Pendant vingt ans, des chercheurs ont observé un groupe de chimpanzés Ngogo dans le parc national de Kibale, en Ouganda. Ils les ont vus chercher des fruits et des feuilles, se reposer, se déplacer et faire leur toilette dans leur habitat de forêt tropicale humide. Mais ce groupe, autrefois paisible, s’est rapidement fracturé et a sombré dans des années de violence meurtrière, selon Reuters. Des chercheurs décrivent aujourd’hui le premier cas clairement documenté d’un groupe de chimpanzés sauvages se divisant en deux factions distinctes. L’une d’elles a lancé une série d’attaques coordonnées contre l’autre. Ces attaques ont ciblé aussi bien les mâles adultes que les jeunes chimpanzés, entraînant la mort de 28 animaux.
« Nous avons vu des chimpanzés mordre, frapper, traîner et donner des coups de pied à leurs victimes, principalement des mâles adultes, mais parfois des femelles adultes se joignaient aux attaques », a déclaré Aaron Sandle, primatologue à l’Université du Texas et principal auteur de l’étude publiée jeudi dans la revue Science. Des chercheurs ont commencé à étudier le groupe de chimpanzés de Ngogo en 1995. Il s’agissait alors du plus grand groupe connu de chimpanzés sauvages, avec un effectif maximal d’environ 200 individus, alors que les groupes de chimpanzés comptent généralement moins de 50 membres. Les chercheurs expliquent que les chimpanzés ont depuis longtemps l’habitude d’attaquer et de tuer les membres des groupes voisins, en particulier les intrus, mais que ce cas était différent.

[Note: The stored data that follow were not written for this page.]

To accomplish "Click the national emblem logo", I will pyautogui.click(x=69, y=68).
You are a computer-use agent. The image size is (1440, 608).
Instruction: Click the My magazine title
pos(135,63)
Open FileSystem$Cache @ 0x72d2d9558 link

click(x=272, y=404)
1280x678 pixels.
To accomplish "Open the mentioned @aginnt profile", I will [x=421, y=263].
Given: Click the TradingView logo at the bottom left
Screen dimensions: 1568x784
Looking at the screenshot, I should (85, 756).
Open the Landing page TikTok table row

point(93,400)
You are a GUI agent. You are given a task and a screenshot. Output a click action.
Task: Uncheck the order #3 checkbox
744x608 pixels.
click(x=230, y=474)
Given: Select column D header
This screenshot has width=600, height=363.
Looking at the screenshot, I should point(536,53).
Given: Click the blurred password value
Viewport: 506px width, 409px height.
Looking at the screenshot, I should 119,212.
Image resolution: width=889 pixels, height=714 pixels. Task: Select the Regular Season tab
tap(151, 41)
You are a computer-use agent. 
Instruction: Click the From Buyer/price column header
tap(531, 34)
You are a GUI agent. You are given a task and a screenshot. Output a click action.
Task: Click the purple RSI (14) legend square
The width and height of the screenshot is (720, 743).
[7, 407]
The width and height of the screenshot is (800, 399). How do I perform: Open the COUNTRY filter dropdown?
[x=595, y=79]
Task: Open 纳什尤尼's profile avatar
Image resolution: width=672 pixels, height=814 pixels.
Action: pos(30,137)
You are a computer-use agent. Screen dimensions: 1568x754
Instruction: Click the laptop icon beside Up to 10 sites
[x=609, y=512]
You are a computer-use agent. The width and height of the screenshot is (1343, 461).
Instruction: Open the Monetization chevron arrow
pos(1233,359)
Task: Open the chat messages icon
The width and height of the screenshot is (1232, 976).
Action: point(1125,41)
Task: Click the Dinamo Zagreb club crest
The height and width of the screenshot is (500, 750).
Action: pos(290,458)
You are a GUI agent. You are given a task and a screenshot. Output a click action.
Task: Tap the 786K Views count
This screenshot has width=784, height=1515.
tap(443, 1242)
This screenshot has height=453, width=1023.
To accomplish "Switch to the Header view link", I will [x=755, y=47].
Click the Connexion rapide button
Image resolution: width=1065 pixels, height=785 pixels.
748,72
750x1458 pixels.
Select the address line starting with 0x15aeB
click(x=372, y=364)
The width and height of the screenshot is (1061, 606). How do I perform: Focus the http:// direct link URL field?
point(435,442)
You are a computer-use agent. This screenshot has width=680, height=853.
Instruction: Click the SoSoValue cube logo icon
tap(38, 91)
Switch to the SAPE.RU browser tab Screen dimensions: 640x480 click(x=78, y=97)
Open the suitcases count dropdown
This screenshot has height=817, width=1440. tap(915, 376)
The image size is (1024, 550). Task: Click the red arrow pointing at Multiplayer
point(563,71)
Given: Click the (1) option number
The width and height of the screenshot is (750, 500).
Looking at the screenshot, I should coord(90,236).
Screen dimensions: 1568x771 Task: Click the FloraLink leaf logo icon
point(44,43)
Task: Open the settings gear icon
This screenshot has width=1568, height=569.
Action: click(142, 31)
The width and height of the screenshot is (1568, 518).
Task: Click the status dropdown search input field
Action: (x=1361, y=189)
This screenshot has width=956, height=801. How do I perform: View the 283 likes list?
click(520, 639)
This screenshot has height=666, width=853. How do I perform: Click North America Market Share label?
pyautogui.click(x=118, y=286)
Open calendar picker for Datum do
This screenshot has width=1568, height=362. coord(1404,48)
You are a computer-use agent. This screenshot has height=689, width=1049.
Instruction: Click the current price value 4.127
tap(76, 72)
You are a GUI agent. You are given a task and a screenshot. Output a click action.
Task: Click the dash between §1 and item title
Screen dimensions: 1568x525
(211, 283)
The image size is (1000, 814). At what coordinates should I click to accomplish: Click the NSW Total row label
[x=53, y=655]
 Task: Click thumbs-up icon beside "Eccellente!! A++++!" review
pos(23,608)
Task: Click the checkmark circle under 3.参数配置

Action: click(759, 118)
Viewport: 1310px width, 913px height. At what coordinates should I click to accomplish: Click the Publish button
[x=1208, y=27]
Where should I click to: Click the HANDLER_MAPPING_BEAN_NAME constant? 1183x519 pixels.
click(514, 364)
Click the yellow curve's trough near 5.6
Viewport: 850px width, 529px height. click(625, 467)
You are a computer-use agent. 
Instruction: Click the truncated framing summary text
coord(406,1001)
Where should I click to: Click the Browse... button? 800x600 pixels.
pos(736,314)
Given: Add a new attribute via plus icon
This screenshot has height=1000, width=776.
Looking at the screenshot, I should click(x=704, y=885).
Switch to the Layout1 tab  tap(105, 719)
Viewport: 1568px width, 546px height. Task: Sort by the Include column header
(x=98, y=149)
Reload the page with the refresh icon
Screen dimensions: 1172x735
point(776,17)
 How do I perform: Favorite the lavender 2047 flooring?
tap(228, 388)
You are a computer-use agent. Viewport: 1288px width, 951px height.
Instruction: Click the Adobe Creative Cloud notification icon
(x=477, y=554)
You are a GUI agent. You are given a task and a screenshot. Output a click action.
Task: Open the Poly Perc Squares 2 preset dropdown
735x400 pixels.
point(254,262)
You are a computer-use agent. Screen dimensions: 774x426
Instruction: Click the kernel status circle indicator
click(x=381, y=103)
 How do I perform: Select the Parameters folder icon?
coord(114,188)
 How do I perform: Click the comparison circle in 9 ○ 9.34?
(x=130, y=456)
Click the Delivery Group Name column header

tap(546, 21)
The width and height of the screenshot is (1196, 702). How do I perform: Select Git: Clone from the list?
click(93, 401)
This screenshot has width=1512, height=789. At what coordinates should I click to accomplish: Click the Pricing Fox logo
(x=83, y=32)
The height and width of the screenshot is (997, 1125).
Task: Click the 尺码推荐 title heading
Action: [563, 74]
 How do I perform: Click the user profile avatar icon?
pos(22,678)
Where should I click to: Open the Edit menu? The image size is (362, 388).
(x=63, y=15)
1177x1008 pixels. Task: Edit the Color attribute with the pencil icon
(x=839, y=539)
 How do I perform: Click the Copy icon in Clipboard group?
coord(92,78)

« J’ai du mal à accepter que l’ami d’hier soit devenu l’ennemi d’aujourd’hui », explique le primatologue John Mitani, co-auteur et chercheur principal de l’étude, et professeur émérite à l’Université du Michigan. « Les mâles des deux groupes ont grandi ensemble, se connaissaient depuis toujours, et coopéraient et partageaient leurs ressources. Alors pourquoi cette scission ? Peut-être le groupe a-t-il été victime de son propre succès, sa taille ayant atteint un niveau insoutenable ». Les chercheurs ont également suggéré qu’une combinaison de facteurs pourrait avoir contribué à l’instabilité du groupe. Sa grande taille a probablement intensifié la compétition pour la nourriture entre tous les membres, ainsi que la compétition entre les mâles pour l’accouplement.